A lack of actuarial data on cybersecurity risks places a significant hurdle that may be keeping some small business from acquiring cyber insurance, according to industry leaders testifying before a Homeland Security subcommittee hearing.
The House Infrastructure Protection, and Security Technologies subcommittee held March 23 to examine potential opportunities to promote the adoption of cyber best practices and more effective management of infosec risks through cyber insurance.
Subcommittee Chairman Rep. John Ratcliffe (R-TX) said the majority of the companies acquiring cyber insurance are usually larger companies with more to lose.
“We need to explore ways for this marketplace to expand to create a wide array of diverse, affordable products that will also benefit small and medium-sized entities,” Ratcliffe said in his opening testimony.
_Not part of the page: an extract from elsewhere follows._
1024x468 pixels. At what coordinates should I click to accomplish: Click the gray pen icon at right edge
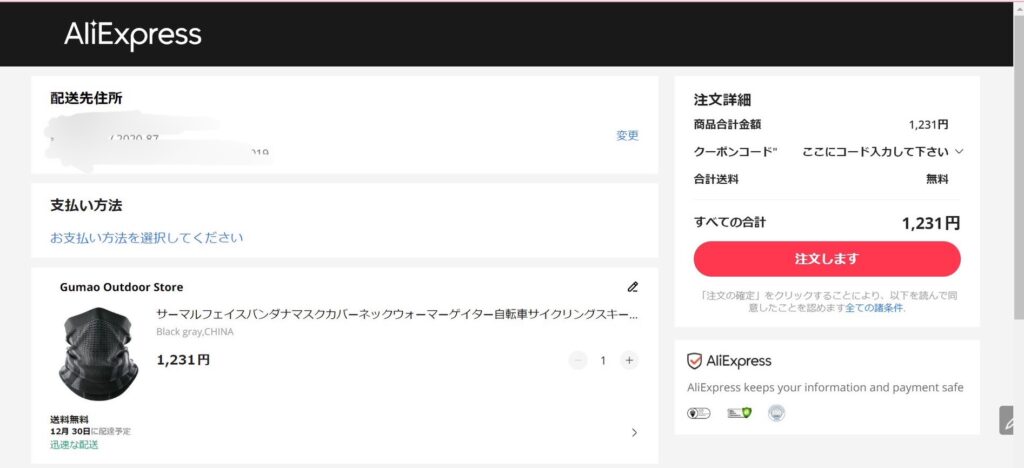point(1009,420)
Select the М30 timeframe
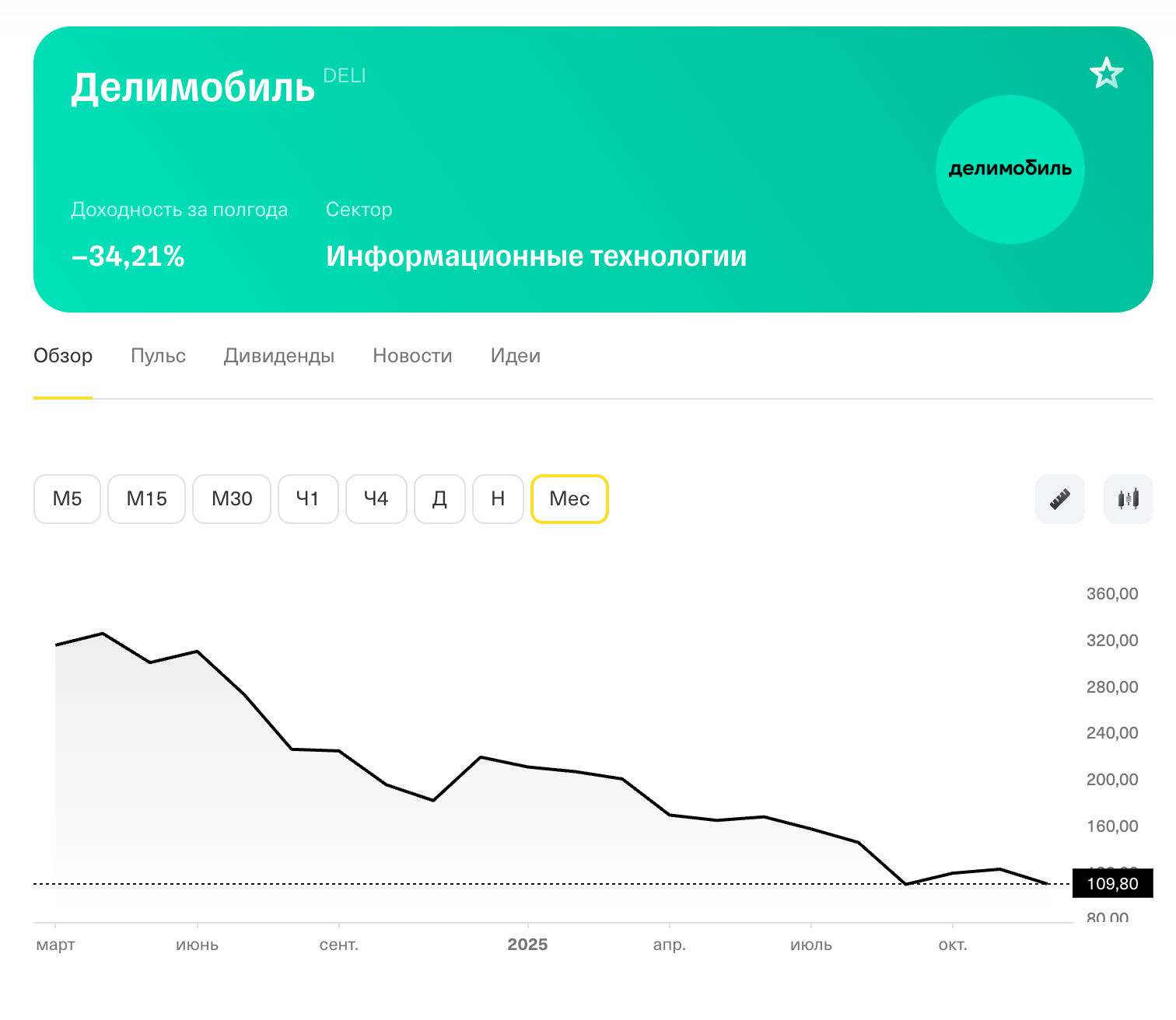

A common topic in many of the testimonies was the financial burden that cyber insurance can place on small and mid-sized businesses and the lack of actuarial data being a contributing factor.
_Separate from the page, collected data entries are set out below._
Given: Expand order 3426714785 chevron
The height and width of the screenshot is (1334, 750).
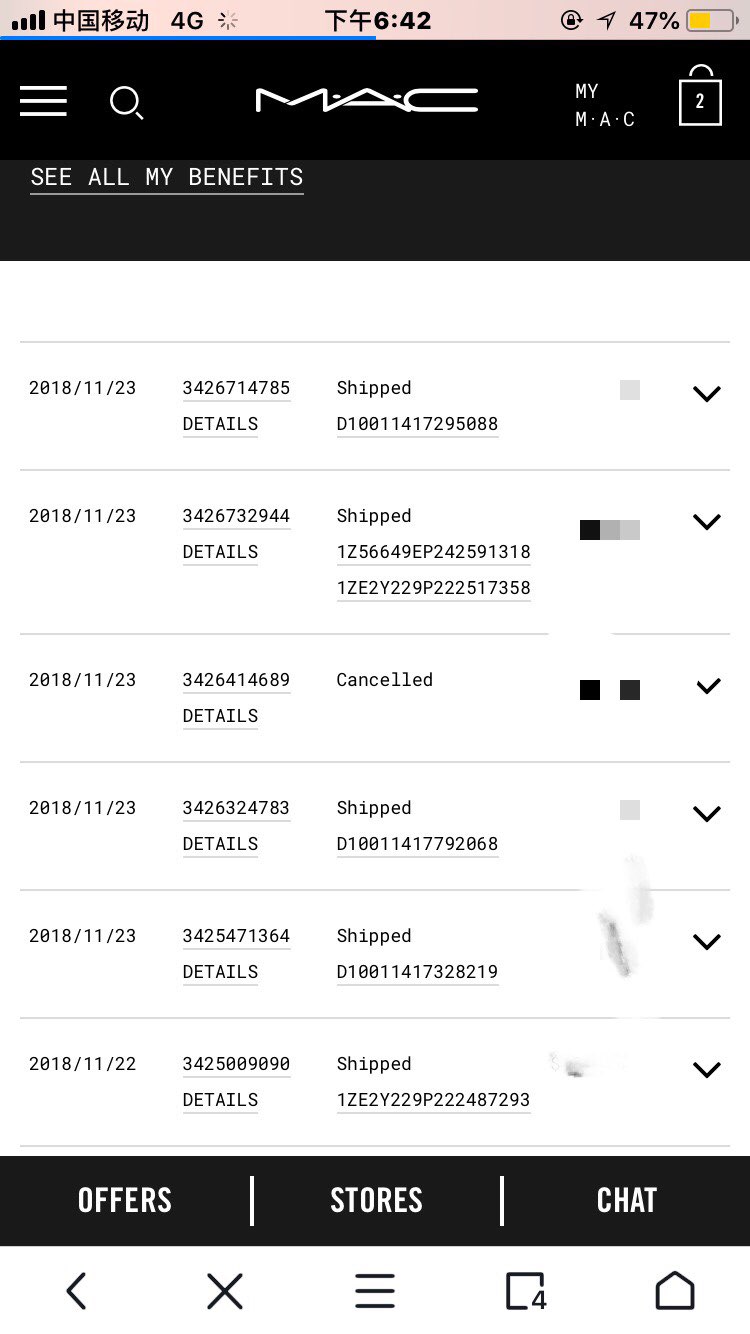Looking at the screenshot, I should click(707, 394).
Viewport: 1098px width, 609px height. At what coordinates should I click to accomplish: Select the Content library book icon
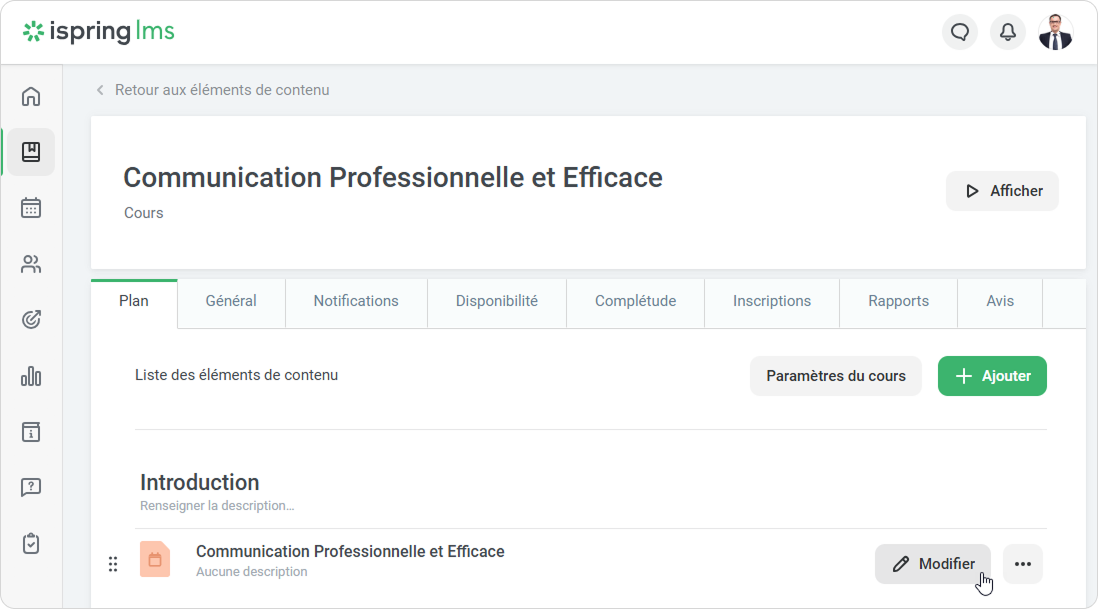click(x=31, y=152)
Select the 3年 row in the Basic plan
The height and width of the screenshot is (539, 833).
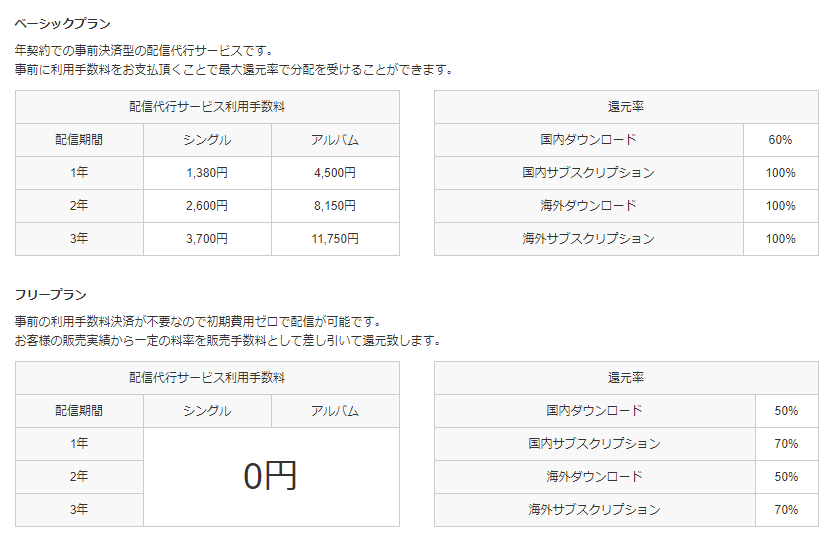(x=79, y=239)
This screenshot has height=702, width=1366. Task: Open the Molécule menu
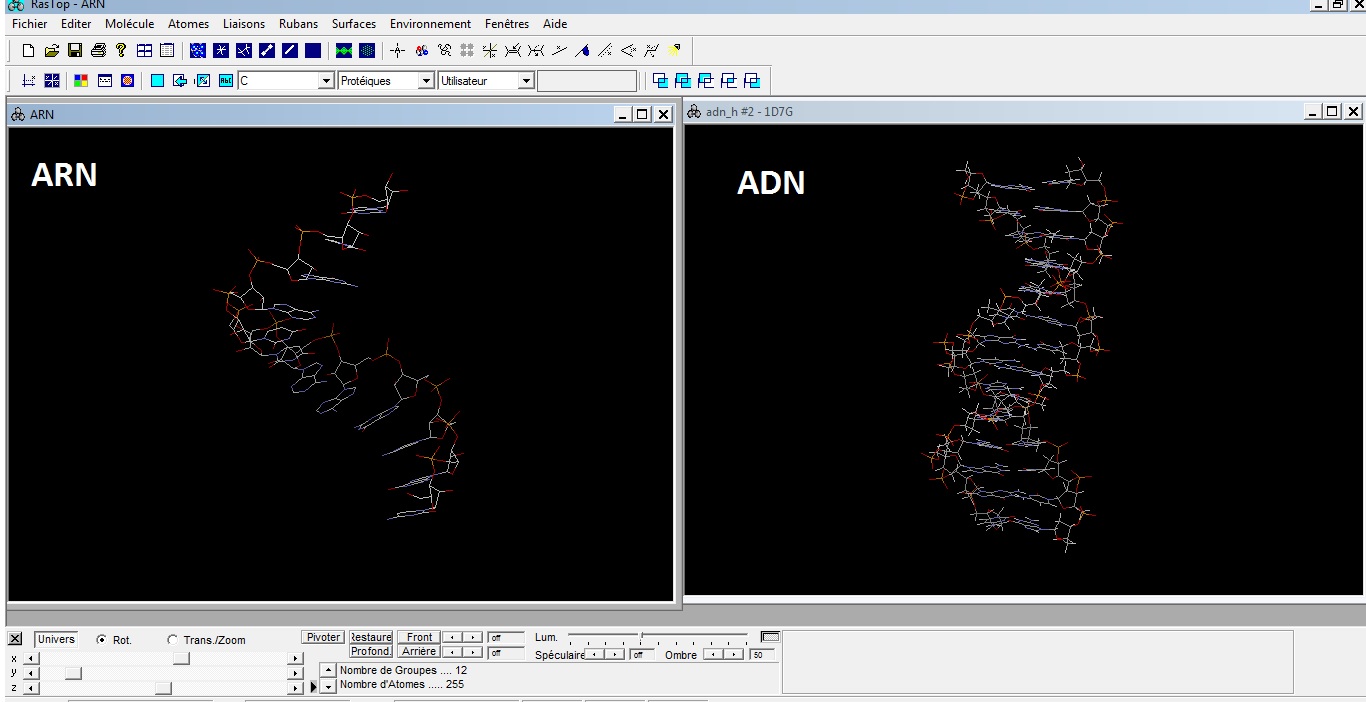click(x=129, y=24)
“Unlike fire insurance, insurers do not have 100 years' worth of cyber loss data that they can use to build out new policies,” Ark Network Security Solutions Chief Strategy Officer Thomas Michael Finan said in his testimony.
As a result, cyber insurance companies often create cyber insurance policies on a case by case basis that can often result in higher premiums.
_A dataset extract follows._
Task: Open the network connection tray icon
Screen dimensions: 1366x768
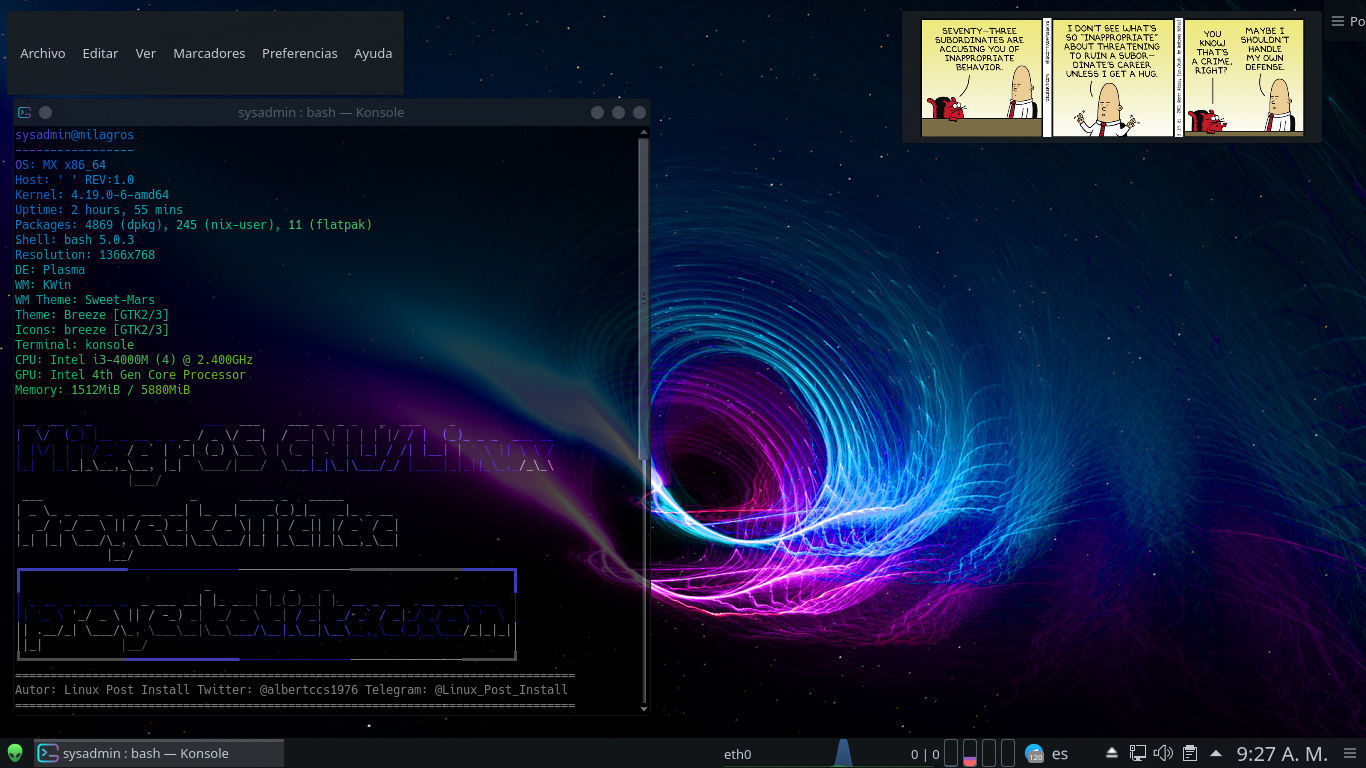Action: click(x=1138, y=753)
Marsh, LLC Senior Vice President Matthem P. McCabe said in his testimony that cyber insurance companies can use market incentives to help better mitigate their risks and ultimately make cyber insurance more accessible.
McCabe noted that cybersecurity insurance is potentially an “effective, market-driven way” of increasing cybersecurity in the private sector.
“The underwriting process will scrutinize a company's technical defenses, incident response plan, procedures for patching software, policies for limiting access to data and systems, monitoring of the vendor network and more,” McCabe said.
He said the very act of applying for insurance forces an insurer to assess an applicant's cyber practices and could ultimately incentivize better cyber security practices.
Health Information Trust Alliance Chief Executive Officer Daniel Nutkis and North Dakota Insurance Commissioner Adam W. Hamm also testified at the hearing.